The Woman in the Park by Teresa Sorkin

The Woman in the Park by Teresa Sorkin

Author:Teresa Sorkin
Language: eng
Format: epub
Publisher: Beaufort Books
Published: 2019-11-19T16:00:00+00:00


While he was getting dressed, she replaced the ring in his jacket pocket, its weight a burden lifted from her.

Amor vincit omnia: the strange words rang in her head. She made a mental note to look them up later.

Over coffee she handed Lawrence an extra set of house keys.

“I’m going to visit Jason at school today,” she said. “It’s not too far from here. They’re doing a Parents’ Day for the older kids; Darcy’s on an overnight trip, but I thought I’d surprise him.”

“That’s a good idea.”

“I think you’ll love the town—it’s quaint and close enough to walk to. There are some cool antique shops. A good bookstore, too. Maybe we can meet back here for lunch?”

Lawrence smiled. “I’ll go to the market, then. I’ll make you something fancy. Fondue, maybe. You like fondue?”

“Of course,” she said, smiling. She remembered the first time she’d tried it, on a trip to Switzerland with Eric and the kids. It felt like a lifetime ago.

“Fondue it is,” Lawrence said.

“He’s a good lay, a good cook—is there anything this guy can’t do?” she joked.

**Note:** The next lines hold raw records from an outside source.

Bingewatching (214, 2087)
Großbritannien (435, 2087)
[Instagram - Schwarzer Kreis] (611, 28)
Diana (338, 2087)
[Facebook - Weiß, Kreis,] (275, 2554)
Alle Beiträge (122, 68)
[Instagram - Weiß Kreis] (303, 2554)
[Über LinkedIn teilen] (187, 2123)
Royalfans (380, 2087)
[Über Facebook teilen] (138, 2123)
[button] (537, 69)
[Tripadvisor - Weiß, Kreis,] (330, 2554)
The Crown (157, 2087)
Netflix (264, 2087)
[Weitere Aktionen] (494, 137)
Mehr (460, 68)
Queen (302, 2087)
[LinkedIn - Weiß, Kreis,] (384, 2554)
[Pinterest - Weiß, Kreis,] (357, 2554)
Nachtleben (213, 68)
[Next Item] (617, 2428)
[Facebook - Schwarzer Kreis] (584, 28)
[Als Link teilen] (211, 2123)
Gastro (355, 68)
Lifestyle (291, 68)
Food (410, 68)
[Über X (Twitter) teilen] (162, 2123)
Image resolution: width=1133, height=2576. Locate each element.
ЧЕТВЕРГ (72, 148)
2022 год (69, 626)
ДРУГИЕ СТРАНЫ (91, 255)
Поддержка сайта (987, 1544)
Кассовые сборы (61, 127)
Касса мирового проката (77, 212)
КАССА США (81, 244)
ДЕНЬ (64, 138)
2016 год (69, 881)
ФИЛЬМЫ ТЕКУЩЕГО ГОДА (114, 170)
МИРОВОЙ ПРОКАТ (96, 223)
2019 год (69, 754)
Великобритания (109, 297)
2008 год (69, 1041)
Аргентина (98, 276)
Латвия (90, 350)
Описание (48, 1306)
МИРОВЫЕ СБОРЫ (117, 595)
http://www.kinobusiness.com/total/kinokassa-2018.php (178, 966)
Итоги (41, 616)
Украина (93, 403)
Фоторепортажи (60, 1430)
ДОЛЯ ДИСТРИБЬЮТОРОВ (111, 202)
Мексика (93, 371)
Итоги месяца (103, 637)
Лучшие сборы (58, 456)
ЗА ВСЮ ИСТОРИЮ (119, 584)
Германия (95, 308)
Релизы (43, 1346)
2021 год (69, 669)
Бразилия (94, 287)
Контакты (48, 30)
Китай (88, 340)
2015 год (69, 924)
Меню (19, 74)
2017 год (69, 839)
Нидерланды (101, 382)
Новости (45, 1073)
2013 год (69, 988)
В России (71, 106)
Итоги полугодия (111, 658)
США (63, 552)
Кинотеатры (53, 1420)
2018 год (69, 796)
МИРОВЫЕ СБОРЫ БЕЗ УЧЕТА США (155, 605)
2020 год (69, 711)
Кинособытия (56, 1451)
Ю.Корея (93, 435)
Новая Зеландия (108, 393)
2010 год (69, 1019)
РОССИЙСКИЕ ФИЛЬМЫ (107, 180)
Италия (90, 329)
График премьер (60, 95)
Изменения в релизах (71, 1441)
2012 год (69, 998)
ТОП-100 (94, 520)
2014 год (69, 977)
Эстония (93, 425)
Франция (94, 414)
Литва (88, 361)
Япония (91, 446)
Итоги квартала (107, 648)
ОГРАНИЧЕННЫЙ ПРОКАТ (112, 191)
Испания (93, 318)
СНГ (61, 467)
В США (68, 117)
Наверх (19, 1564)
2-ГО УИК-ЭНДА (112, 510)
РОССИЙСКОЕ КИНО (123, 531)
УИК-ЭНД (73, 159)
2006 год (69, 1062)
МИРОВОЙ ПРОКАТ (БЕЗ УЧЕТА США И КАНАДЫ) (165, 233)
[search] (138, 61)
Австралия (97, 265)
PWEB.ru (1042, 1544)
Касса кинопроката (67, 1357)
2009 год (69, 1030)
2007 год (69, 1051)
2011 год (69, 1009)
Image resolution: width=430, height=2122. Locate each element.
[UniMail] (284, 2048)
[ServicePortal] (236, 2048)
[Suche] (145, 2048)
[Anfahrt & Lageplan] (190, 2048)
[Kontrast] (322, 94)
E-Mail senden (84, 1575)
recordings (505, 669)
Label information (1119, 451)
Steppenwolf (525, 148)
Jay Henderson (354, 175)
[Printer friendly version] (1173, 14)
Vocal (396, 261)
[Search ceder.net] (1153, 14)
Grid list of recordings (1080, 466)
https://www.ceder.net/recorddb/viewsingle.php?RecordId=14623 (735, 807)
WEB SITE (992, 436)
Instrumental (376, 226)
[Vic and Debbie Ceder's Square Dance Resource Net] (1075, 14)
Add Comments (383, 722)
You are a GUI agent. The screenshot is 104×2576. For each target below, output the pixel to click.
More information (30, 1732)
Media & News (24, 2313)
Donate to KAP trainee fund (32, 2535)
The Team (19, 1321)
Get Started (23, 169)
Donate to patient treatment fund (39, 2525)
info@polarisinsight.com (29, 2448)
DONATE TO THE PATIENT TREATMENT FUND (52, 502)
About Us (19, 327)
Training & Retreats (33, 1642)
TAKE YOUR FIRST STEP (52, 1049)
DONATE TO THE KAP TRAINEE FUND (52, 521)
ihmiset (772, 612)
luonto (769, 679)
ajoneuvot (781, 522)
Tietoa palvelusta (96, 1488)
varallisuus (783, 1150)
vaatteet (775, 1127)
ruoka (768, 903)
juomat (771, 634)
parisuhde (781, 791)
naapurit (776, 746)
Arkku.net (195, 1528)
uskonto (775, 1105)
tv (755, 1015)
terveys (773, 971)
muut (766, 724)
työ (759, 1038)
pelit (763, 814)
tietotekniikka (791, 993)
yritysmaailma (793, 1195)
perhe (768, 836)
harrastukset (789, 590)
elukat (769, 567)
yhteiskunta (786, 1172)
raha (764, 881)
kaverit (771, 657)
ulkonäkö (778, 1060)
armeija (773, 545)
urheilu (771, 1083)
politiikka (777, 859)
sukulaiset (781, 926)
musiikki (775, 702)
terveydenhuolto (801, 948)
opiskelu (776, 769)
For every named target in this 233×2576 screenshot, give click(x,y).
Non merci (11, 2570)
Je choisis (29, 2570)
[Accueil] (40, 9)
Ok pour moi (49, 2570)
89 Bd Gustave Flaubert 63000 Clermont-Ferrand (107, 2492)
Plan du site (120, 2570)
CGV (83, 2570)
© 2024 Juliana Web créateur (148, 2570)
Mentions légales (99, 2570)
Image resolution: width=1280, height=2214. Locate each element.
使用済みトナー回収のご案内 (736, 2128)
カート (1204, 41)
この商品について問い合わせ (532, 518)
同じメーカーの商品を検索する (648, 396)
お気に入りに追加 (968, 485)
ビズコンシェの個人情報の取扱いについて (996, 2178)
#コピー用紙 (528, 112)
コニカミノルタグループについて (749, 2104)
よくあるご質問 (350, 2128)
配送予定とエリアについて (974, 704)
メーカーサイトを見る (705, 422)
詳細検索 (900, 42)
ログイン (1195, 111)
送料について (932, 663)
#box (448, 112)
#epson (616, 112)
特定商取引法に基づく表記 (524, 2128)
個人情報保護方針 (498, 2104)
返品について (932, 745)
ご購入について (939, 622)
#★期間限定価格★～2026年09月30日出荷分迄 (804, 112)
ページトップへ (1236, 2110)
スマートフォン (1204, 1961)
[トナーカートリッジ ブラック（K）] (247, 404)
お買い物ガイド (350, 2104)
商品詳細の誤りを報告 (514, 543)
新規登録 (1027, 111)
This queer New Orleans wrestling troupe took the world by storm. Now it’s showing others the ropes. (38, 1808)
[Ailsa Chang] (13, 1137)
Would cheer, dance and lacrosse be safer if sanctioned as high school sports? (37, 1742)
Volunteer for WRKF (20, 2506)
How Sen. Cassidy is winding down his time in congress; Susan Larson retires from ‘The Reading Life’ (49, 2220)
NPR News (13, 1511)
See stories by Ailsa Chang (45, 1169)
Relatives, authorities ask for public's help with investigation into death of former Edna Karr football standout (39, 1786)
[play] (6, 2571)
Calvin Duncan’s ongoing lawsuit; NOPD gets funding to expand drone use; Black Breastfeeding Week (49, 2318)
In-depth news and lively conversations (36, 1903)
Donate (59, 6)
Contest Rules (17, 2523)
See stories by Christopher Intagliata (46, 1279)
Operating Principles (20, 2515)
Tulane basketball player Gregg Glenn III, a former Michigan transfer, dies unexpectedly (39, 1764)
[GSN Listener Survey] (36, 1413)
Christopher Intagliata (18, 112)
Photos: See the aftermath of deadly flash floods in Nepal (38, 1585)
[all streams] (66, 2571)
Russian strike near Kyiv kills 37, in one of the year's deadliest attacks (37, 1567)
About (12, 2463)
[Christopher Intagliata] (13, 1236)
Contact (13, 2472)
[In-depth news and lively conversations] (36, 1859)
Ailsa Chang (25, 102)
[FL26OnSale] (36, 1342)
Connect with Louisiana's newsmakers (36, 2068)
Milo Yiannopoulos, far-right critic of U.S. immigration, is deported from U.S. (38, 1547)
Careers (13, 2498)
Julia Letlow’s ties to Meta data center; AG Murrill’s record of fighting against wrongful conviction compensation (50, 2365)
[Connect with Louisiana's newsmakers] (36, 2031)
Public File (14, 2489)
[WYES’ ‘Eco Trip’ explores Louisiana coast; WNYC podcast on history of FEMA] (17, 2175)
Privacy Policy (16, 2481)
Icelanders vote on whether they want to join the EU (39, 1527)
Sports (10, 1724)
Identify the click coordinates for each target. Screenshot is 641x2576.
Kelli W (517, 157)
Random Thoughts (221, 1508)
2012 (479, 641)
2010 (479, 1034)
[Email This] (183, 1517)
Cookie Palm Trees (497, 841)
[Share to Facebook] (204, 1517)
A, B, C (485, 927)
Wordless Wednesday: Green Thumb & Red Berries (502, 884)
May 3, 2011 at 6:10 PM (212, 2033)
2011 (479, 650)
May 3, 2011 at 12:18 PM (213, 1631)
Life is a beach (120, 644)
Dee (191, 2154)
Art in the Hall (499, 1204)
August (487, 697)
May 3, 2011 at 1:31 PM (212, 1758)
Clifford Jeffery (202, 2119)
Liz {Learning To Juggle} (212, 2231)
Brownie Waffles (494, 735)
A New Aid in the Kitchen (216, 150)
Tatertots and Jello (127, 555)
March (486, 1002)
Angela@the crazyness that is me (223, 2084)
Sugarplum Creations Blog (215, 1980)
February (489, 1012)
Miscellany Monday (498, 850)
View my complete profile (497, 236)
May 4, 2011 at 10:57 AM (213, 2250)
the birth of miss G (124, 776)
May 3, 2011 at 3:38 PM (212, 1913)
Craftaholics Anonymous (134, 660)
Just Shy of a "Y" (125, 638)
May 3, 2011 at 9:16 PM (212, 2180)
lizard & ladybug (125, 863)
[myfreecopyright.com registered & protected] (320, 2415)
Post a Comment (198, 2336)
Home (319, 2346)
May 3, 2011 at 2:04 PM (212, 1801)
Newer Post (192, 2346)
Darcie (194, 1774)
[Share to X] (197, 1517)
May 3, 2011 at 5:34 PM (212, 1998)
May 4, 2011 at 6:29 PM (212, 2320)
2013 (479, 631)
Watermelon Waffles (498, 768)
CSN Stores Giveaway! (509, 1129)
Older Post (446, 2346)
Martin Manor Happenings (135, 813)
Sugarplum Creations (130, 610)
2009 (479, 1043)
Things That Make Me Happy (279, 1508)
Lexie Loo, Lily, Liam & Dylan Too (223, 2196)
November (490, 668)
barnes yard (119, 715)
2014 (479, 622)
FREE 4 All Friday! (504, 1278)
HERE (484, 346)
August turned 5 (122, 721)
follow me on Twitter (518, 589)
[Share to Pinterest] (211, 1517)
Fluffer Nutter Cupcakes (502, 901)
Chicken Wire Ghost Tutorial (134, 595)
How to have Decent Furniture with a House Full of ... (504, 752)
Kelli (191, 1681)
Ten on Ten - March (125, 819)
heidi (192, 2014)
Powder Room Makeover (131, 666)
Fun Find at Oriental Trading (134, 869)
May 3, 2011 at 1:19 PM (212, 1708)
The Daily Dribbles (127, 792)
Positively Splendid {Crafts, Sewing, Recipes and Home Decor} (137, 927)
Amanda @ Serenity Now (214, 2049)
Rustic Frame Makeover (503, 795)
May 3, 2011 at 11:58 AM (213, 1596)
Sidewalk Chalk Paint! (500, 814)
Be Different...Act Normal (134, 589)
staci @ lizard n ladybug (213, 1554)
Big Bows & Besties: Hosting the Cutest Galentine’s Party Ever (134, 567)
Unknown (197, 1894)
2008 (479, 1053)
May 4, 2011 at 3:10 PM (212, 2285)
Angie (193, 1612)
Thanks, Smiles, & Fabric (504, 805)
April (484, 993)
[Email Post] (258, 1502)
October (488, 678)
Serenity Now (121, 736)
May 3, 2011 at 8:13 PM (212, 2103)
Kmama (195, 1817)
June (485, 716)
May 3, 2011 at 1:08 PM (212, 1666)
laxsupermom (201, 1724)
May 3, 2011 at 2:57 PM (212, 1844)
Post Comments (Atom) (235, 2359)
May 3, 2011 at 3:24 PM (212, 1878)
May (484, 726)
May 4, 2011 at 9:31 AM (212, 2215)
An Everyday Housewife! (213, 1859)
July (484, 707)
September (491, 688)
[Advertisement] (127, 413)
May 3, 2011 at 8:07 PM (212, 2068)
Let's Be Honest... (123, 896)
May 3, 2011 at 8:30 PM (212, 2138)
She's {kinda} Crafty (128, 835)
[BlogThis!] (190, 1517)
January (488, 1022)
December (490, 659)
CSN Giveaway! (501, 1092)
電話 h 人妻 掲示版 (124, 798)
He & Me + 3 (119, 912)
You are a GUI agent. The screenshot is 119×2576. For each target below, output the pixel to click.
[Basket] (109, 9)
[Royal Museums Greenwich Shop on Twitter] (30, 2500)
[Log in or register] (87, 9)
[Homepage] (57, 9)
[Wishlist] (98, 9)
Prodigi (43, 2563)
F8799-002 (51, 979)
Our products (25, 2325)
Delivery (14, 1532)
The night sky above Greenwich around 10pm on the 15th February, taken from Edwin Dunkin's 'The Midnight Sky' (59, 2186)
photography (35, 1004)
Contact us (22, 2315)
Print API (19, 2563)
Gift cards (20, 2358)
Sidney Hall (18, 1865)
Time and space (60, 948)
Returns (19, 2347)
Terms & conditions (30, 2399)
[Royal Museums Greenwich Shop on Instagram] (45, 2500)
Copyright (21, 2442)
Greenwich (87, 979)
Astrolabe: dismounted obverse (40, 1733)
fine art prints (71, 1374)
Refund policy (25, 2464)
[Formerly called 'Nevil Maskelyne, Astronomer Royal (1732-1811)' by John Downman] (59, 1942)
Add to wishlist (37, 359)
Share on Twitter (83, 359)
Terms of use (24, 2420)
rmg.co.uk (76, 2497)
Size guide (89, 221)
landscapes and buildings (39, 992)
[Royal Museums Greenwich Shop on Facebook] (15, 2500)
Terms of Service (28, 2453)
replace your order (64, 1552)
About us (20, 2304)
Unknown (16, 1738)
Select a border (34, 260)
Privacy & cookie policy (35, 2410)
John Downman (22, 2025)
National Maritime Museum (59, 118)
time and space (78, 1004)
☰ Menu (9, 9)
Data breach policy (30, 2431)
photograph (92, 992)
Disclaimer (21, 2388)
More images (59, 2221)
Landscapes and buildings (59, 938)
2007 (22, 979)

“The cooking is from summers with my sister in France,” he explained. “She taught me everything I know.”

She looked into his blue eyes. Couldn’t they go back to knowing only minor details about one another?

“‘Two roads diverged in a yellow wood,’” he said abruptly. “ ‘And sorry I could not travel both.’”

Sarah knew she’d heard the lines before. “What’s that from?” she asked.

“Robert Frost,” he said. “‘The Road Not Taken.’ It’s one of my favorite poems. ‘Two roads diverged in a wood, and I—I took the one less traveled by—’”

“Like the road you’re on with me?”

“‘—And that has made all the difference,’” he finished. He took her by the hands. “This is our road, Sarah. We may be meant to be here, right now. We owe it to ourselves, and to them, to find out for sure.”

“And if we’re wrong?” She searched his eyes. Was he B or H? She questioned to herself.

Did it really matter who he was?

“‘And both that morning equally lay. In leaves no step had trodden black,’” he quoted again. “Maybe neither path is really wrong—we just think that one of them must be.”

“And because we’re us, we assume it’s the one we’re on?” she asked.

He drew her close.

“That’s right,” he said. “And that’s a choice, too.”